In Meng v. Schwartz (D.D.C. 2004), Judge Royce Lamberth held that the presence of John Doe defendants whose citizenships were not distinctly pleaded precluded diversity jurisdiction. Importantly, when addressing the plaintiff’s arguments that judges should assume plaintiffs would only ultimately add defendants that do not destroy diversity, Judge Lamberth, like Judge Lindsay, shot down such an approach, calling it “backdoor pleading . . . [that] require[s] the Court to draw the precise type of inference that the rules of diversity under § 1332 proscribe.”

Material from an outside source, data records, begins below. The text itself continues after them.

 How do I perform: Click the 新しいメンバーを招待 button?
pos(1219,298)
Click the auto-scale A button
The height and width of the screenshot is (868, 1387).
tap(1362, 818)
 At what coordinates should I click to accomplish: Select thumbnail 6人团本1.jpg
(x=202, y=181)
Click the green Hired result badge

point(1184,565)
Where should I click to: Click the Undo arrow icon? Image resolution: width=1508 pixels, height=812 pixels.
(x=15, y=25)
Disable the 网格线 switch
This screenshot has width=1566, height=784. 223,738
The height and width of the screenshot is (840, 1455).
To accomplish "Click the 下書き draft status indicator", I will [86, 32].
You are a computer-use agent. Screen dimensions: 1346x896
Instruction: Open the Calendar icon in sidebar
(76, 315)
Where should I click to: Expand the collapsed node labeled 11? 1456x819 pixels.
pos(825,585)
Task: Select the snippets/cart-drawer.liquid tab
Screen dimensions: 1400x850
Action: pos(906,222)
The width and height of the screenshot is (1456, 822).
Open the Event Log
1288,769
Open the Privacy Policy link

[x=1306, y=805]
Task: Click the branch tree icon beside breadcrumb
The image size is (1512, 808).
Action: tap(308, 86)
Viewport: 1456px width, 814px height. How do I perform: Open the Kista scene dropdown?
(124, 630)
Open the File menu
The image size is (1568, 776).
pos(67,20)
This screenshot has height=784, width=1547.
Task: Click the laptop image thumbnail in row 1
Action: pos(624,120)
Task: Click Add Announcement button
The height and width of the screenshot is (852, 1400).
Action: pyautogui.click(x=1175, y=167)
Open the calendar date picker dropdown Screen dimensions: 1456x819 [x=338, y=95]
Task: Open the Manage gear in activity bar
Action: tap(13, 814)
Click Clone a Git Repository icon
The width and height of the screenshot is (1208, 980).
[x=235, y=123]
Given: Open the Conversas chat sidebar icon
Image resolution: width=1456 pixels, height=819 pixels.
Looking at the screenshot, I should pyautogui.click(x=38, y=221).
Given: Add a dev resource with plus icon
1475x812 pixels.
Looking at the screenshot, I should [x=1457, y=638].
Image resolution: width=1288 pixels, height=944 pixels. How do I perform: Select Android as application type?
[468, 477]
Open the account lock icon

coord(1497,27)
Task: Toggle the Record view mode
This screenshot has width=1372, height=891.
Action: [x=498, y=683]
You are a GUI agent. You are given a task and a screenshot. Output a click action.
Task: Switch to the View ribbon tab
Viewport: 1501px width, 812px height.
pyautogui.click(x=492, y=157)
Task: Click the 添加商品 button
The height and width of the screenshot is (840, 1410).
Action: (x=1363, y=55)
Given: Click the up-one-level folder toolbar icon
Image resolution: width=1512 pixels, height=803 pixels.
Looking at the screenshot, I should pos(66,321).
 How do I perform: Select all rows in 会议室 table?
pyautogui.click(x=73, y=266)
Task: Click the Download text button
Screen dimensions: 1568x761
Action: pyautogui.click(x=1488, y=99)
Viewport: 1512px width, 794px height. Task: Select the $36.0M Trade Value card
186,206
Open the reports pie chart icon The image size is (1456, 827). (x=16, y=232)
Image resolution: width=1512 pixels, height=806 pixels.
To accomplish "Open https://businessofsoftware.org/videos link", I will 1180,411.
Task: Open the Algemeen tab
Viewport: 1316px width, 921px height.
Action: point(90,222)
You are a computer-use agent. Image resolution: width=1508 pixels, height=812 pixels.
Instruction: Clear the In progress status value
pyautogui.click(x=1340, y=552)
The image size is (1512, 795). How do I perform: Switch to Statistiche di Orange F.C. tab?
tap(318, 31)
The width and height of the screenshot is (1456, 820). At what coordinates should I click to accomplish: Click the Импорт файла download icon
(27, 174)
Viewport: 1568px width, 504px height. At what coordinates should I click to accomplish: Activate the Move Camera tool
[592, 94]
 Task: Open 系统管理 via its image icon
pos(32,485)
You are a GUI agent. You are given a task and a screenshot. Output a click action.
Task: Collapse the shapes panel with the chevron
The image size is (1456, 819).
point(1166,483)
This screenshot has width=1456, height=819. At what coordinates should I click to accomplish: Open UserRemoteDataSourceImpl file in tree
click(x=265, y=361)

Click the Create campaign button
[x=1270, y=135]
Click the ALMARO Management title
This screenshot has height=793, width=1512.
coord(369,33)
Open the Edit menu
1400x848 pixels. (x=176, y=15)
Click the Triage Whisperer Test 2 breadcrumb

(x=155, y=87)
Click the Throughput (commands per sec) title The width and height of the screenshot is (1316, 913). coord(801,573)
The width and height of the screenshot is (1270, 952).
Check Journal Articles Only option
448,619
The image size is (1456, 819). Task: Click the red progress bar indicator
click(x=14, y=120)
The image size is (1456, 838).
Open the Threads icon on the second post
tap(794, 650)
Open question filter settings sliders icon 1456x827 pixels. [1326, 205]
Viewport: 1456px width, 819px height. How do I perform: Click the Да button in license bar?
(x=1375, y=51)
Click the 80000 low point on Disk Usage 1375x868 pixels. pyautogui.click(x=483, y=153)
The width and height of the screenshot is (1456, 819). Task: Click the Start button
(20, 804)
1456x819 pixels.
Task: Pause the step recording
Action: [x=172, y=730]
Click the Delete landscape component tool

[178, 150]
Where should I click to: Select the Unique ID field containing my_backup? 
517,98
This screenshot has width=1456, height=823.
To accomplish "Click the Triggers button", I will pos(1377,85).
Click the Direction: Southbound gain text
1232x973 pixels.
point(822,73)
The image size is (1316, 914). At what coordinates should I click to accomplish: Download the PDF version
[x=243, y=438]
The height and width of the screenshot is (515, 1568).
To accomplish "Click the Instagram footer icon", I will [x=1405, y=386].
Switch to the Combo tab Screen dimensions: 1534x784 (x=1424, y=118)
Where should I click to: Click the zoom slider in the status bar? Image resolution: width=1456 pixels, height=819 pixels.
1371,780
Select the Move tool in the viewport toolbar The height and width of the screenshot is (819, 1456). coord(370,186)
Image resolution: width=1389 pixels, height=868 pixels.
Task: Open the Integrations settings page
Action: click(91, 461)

In contrast, other courts (like the court in Cioli) have adopted a wait-and-see approach, allowing for diversity jurisdiction over Does until shown otherwise. If Howell represents one end of the spectrum of approaches to Doe defendant cases, MacHeras v. Center Art Galleries-Hawaii Inc. (D. Haw. 1991) serves roughly as the other end. In holding that Doe defendants should not defeat diversity jurisdiction, the MacHeras court relied heavily on equitable concerns in light of congressional direction on how to treat the effect of John Does on diversity jurisdiction in removal cases.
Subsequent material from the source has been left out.